Phyllis: I want them to get off.
Drummond: (on the phone) Is this London?
Phyllis: I think she loves him.
Drummond: (on the phone) Waiting for Scotland Yard, yes.
Phyllis: Women do love men.
Drummond: (replying to Phyllis) An old Spanish custom… (on the phone) Hello? Yes, give me detective headquarters, yes. Waiting, waiting.
Phyllis: I love you.
The opening credits indicate that this film was “Based on the international stage success by “Sapper””. This refers to the British author Herman Cyril McNeile (1888-1937), who, under the pen name of Sapper, wrote the Bulldog Drummond novels.

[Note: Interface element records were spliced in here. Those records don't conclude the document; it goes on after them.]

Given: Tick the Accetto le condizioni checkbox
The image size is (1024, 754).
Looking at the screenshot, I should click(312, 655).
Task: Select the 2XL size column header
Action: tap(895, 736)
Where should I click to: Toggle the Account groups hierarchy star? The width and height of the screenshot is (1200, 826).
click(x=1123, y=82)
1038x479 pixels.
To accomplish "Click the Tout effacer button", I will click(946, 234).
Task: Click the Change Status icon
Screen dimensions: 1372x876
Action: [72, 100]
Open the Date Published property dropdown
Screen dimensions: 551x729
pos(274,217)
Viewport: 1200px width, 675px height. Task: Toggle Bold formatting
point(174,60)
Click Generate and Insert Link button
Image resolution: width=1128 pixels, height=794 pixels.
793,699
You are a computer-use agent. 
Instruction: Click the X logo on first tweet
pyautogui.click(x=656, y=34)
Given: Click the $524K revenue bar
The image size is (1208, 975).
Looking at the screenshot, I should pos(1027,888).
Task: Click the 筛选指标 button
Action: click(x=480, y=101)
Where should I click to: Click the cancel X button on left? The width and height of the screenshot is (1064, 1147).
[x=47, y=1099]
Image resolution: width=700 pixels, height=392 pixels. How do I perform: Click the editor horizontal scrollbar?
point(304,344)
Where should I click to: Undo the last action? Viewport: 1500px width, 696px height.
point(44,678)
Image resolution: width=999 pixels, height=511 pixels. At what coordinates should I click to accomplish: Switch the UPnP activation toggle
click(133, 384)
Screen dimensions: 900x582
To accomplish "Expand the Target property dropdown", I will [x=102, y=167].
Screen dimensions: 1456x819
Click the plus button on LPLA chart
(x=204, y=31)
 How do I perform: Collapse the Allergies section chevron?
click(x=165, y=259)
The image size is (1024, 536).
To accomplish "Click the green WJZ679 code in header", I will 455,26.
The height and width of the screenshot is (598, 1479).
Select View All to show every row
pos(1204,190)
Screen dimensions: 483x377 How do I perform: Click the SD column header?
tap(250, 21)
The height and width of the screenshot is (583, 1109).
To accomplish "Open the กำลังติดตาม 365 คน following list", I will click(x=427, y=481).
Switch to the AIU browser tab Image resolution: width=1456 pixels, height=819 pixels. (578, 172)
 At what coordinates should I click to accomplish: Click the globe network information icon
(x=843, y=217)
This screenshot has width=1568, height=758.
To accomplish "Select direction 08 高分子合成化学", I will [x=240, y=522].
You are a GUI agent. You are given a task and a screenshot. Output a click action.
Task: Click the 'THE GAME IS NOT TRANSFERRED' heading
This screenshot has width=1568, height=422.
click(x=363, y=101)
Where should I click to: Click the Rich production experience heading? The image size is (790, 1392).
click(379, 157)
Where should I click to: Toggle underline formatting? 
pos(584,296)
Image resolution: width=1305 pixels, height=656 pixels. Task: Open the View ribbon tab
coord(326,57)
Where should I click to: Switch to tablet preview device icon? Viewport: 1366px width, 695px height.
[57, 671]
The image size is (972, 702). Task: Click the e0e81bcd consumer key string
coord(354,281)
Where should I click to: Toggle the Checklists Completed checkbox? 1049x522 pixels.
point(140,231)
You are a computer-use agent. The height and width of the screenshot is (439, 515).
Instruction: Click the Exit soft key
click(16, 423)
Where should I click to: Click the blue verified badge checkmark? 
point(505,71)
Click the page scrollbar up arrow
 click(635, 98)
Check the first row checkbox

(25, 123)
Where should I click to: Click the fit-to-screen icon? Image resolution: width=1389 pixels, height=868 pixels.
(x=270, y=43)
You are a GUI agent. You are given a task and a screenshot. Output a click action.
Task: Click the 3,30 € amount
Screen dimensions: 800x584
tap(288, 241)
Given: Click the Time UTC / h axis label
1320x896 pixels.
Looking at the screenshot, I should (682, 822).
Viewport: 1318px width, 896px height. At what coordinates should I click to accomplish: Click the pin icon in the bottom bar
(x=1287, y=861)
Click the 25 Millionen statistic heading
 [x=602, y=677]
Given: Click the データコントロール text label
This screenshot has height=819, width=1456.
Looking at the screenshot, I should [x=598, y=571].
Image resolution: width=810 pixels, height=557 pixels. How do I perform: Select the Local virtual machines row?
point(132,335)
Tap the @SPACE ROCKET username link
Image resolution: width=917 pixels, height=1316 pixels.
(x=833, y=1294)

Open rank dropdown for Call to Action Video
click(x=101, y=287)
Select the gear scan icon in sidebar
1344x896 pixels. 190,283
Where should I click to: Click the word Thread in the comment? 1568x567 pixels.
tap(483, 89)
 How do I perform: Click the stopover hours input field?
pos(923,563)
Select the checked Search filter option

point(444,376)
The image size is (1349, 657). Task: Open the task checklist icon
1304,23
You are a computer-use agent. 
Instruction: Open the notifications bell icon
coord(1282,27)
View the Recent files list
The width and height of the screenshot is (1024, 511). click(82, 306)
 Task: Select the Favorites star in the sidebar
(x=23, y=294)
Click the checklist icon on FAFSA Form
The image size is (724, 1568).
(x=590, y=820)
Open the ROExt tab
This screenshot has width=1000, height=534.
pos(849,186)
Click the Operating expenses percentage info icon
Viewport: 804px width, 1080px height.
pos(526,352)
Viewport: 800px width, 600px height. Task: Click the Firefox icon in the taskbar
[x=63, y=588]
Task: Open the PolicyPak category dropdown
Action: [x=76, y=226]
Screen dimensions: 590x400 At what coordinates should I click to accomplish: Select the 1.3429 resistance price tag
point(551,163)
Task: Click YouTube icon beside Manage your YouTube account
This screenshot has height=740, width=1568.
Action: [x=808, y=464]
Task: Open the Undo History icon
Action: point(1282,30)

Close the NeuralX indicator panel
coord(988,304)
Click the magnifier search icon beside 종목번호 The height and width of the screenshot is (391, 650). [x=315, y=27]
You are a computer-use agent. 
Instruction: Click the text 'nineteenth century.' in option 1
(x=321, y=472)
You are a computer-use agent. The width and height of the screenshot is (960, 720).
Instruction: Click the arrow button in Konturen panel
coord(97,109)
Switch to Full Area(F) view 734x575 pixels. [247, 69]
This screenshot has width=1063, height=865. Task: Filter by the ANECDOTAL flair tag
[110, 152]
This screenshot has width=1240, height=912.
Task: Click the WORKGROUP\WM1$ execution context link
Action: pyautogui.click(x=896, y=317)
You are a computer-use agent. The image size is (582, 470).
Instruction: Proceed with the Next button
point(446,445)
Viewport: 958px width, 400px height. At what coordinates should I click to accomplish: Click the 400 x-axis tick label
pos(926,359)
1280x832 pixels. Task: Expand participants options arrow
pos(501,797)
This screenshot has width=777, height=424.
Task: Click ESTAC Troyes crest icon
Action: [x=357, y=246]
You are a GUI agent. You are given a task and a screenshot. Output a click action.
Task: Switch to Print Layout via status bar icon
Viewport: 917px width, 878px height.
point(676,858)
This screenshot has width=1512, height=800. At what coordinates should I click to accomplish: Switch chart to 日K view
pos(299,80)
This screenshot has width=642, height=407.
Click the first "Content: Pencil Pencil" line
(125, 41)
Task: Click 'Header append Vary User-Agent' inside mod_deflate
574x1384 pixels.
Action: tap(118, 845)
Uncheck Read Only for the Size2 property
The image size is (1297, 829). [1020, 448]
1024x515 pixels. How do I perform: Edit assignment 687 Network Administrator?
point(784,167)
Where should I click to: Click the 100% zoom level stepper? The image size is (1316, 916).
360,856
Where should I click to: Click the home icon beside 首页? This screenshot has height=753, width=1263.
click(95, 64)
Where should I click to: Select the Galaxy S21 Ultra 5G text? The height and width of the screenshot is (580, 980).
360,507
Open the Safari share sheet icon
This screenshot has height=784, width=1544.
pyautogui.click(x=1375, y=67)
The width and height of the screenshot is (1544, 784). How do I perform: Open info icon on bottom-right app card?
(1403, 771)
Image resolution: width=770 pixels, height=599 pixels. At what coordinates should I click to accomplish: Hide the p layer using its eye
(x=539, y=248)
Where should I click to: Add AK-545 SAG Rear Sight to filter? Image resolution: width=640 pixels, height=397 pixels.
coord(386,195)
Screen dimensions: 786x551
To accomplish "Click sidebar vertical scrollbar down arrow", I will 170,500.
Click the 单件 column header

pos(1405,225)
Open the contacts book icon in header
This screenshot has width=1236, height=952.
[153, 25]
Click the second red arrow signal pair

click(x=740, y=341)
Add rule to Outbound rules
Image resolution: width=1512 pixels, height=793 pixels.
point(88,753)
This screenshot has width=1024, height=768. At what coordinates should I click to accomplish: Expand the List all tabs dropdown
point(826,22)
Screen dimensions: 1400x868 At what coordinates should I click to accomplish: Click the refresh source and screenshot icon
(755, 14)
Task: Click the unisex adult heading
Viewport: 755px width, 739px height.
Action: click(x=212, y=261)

The stage play Bulldog Drummond was adapted from the 1920 novel of the same name by its author, H. C. McNeile, and by the British actor and theatre manager Gerald du Maurier (1873-1934). That play premiered at Wyndham’s Theatre, London, on Tuesday 29th March 1921. None of the reviews of that play mentions the phrase old Spanish custom.
I have looked in vain for any occurrence of old Spanish custom in H. C. McNeile’s works. In particular, this phrase does not occur in Bulldog Drummond (London: Hodder & Stoughton Ltd, 1920), the first of the Bulldog Drummond novels. And, unfortunately, I have not found the text of the 1921 stage play adapted from that novel.